123  

В церкви служили заутреню, высокие печальные голоса певчих слышались из-за двери. Лера хотела войти, но почему-то не вошла, а сразу, обойдя церковь, пошла к небольшому кладбищу.

Она издалека увидела Санину могилу – узнала ее по памятнику – и, подойдя ближе, поняла, что узнала правильно.

Это действительно был ужасный памятник – огромный, массивный крест из черного мрамора, украшенный замысловатой резьбой. Резьба была покрыта ярким, толстым слоем сусального золота, и такими же дорогими буквами было написано на кресте Санино имя.

Но стоя в ограде перед памятником, Лера уже не видела ни креста этого, ни золотых букв. Она смотрела на Санину фотографию – большую, цветную, в круглом медальоне.

Это была та самая фотография, о которой Лера подумала, когда увидела свою в Саниной ладанке.

На фотографии Саня смеялся. Лера никогда не видела, чтобы человек смеялся на кладбищенской фотографии. Но он же не любил фотографироваться, сам ей говорил – наверное, просто не нашли другой.

То есть он уже почти и не смеялся, когда обернулся к незваному фотографу, но смех еще стоял в его широко распахнутых глазах, и Лере показалось, будто неостановимая синева разрывает плотную пелену дождя.

Она не могла понять, что с нею происходит. Страшный звон стоял в голове, вертелись какие-то слова, складывались в строчки: на талом снеге… как будто спящий на ночлеге… недвижим юноша лежит… – хотя не было никакого снега, и юноши уже не было, только дождь, серый рассвет, тишина, нарушаемая далекими, едва слышными голосами певчих.

Но то, чем начала наполняться ее душа, когда Лера читала Санино письмо, – это поднялось теперь к самому горлу, смешиваясь с ясно звучащими строчками, разрывая ее изнутри.

Вдруг Лера подумала: «Господи, ведь если бы я лежала сейчас здесь, под этим ужасным крестом, а Саня пришел ко мне – разве он думал бы хоть о чем-нибудь, слышал бы какие-то строки, слышал бы голос: что ж? убит… Разве могло это быть с ним?! Да он бы просто забыл обо всем, кроме того, что меня нет, больше нет и никогда не будет, и заплакал обо мне, ни о чем не думая и ничего не слыша…»
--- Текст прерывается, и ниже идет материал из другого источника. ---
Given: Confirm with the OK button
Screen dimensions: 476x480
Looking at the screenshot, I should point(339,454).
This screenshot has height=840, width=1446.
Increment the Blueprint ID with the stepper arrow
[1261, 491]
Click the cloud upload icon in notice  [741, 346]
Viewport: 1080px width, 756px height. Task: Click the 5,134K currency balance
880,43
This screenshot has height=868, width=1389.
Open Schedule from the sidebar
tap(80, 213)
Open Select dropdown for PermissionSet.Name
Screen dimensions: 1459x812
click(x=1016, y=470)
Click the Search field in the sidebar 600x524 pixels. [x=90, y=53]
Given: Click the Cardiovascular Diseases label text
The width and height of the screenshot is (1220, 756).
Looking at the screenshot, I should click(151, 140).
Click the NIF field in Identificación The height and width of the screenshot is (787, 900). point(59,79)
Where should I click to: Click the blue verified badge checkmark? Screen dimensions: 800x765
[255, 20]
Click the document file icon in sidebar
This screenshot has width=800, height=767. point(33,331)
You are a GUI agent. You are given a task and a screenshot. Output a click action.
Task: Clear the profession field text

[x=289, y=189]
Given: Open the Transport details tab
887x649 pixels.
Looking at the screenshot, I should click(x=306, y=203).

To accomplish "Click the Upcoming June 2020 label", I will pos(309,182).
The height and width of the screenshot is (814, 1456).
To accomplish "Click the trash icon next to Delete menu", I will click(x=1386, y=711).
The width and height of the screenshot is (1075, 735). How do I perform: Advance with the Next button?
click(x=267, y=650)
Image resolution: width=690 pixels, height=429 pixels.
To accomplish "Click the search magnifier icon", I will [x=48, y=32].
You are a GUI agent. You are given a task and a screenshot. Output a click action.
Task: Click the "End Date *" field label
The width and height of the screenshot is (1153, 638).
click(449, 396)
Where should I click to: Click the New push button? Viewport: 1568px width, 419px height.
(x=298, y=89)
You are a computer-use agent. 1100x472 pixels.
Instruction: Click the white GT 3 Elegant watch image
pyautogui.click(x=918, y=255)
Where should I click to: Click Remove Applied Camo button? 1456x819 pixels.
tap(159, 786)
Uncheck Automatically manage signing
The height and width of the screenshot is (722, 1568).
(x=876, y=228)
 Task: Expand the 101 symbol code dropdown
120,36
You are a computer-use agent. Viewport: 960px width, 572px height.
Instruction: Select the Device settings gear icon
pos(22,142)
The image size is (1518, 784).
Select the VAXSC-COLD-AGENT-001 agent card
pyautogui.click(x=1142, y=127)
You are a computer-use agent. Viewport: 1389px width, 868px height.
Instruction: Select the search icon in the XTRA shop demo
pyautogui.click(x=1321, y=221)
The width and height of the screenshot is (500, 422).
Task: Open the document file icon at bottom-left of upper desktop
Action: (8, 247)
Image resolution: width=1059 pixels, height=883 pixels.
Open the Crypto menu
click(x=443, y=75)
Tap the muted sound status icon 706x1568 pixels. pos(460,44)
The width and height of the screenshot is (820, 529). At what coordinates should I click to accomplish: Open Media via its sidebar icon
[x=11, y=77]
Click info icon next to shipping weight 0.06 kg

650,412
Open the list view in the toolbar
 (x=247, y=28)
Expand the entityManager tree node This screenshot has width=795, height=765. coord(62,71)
И как только она подумала об этом, как только это промелькнуло в ней – словно невидимая преграда обрушилась в ее груди.

Ничего она больше не помнила, обо всем забыла – и слезы полились таким же неостановимым потоком, каким лилась из Саниных глаз синева!

Никогда в жизни Лера не плакала так. Прежде она всегда плакала о себе: о том, что поссорилась с дворовой подружкой, что приходится торговать заколками на рынке, что бросил Костя, что жизнь трудна и безжалостна – о себе.

А сейчас у нее не осталось ни одной мысли о себе, у нее вообще не осталось мыслей, и себя она забыла совершенно. Она плакала только о нем, о мальчике синеглазом, о его так бессмысленно оборвавшейся любви и жизни, об умолкнувшем его голосе и навсегда закрывшихся глазах.

Она плакала из последних чувств, за которыми уже ничего нет, которые отделяют жизнь от смерти.

Лера не знала, сколько времени простояла, прижавшись лбом к медальону на черном кресте и задыхаясь от слез.

Когда она подняла глаза, ей показалось, что мир переменился до неузнаваемости.

Она не сразу поняла, что же произошло. Ведь ничего на самом деле не изменилось: так же моросил дождь, так же блестел мокрый мрамор, и кусты у ограды кладбища так же шелестели желтеющими листьями.

Но она смотрела на все другими глазами. Но в ее душе все переменилось за эти минуты.

Того, во что она была погружена уже так давно – вязкой пустоты и безразличия, благодаря которым она только и могла в последнее время выдерживать жизнь, – этого больше не существовало!

Все это словно вымылось из ее души мощным потоком слез – и душа стала такая как есть: переполненная болью одиночества, ревнивой печалью, бессмысленностью жизни без Мити.

Лера не думала об этом так ясно и отчетливо. Она вообще ни о чем не думала, обводя взглядом ряды могил в старых оградах, – просто чувствовала, что сердце у нее вот-вот разорвется от ничем больше не сдерживаемой боли.

Она долго еще стояла, неотрывно глядя в Санины смеющиеся глаза. Только в эти мгновения утихала боль, а в остальные, бесконечной чередой маячившие впереди, – ей предстояло жить со своей болью, не надеясь больше ни на чью поддержку.

Лера вышла из могильной ограды, отошла на несколько шагов и оглянулась снова. Саня провожал ее взглядом, и взгляд был все такой же – веселый и влюбленный.